[Excerpt start]

The other day a friend was asking for some recommendations for restaurants in Rome – and boy, have I had some memorable meals in the Eternal City. But I made it a point to give her a little advice along with the listings – and I recount it for you now: Don’t mess with the Italian Food Rules!
Now, granted, every cuisine has its quaint and quirky ways about it, and there’s usually a general consensus about how things are done – how food is prepared, when it’s served, and what’s strictly verboten. But the Italians – Jeez, these people are fanatics about their food. Ever seen the movie The Big Night? This is an entire country of crazy, but insanely talented chefs just like Secondo, and they all have their cleavers at the ready just waiting for you to order risotto and a side of spaghetti and meatballs. Got it? Bene!

[Excerpt end]
[Data lines start]

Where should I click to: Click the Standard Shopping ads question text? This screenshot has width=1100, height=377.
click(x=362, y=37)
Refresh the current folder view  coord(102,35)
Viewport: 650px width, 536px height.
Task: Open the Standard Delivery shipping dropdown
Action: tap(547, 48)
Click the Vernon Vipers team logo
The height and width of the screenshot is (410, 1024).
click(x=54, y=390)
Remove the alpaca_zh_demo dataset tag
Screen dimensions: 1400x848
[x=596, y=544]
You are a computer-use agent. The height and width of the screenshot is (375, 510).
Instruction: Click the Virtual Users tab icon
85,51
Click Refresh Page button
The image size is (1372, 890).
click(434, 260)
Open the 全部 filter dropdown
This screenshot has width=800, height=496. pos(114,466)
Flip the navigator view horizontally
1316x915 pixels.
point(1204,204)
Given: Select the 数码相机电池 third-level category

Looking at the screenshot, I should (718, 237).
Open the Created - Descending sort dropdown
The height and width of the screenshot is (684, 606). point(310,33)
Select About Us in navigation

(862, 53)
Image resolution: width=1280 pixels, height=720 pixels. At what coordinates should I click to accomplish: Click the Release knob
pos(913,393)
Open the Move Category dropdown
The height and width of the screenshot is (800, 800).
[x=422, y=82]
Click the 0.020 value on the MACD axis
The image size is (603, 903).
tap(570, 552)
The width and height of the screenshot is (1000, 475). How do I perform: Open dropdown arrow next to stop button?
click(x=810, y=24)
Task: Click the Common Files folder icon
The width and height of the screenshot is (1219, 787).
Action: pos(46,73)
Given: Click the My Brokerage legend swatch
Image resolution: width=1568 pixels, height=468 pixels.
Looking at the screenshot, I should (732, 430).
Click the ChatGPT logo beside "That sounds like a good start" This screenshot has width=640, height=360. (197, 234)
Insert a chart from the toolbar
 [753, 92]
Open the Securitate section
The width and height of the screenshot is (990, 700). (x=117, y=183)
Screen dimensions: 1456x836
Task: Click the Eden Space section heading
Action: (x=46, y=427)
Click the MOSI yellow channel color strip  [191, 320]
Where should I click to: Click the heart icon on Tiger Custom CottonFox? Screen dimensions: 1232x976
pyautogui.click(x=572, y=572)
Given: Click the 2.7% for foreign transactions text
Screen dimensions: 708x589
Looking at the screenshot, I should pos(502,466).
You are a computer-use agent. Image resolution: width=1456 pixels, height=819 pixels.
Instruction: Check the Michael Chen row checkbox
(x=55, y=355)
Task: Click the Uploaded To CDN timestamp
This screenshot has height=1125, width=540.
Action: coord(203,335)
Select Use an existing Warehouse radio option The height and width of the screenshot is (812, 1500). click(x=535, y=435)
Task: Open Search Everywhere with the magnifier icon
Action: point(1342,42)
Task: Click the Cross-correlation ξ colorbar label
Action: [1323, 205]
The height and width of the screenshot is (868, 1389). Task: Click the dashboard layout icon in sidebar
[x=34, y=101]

[Data lines end]

*Task instructions*:
(1) Answer these questions about the Italian food passage:
(a) For which city did the friend want restaurant recommendations?
(b) What movie does the passage name?
(c) Which character from that movie are Italian chefs compared to?
(2) Transcribe part of the Italian food passage, beginning at the words "The other day" and stopping after "Got it? Bene!".
The records have no role in this.

*Per-task outputs*:
(1)
(a) Rome
(b) The Big Night
(c) Secondo

(2)
The other day a friend was asking for some recommendations for restaurants in Rome – and boy, have I had some memorable meals in the Eternal City. But I made it a point to give her a little advice along with the listings – and I recount it for you now: Don’t mess with the Italian Food Rules!
Now, granted, every cuisine has its quaint and quirky ways about it, and there’s usually a general consensus about how things are done – how food is prepared, when it’s served, and what’s strictly verboten. But the Italians – Jeez, these people are fanatics about their food. Ever seen the movie The Big Night? This is an entire country of crazy, but insanely talented chefs just like Secondo, and they all have their cleavers at the ready just waiting for you to order risotto and a side of spaghetti and meatballs. Got it? Bene!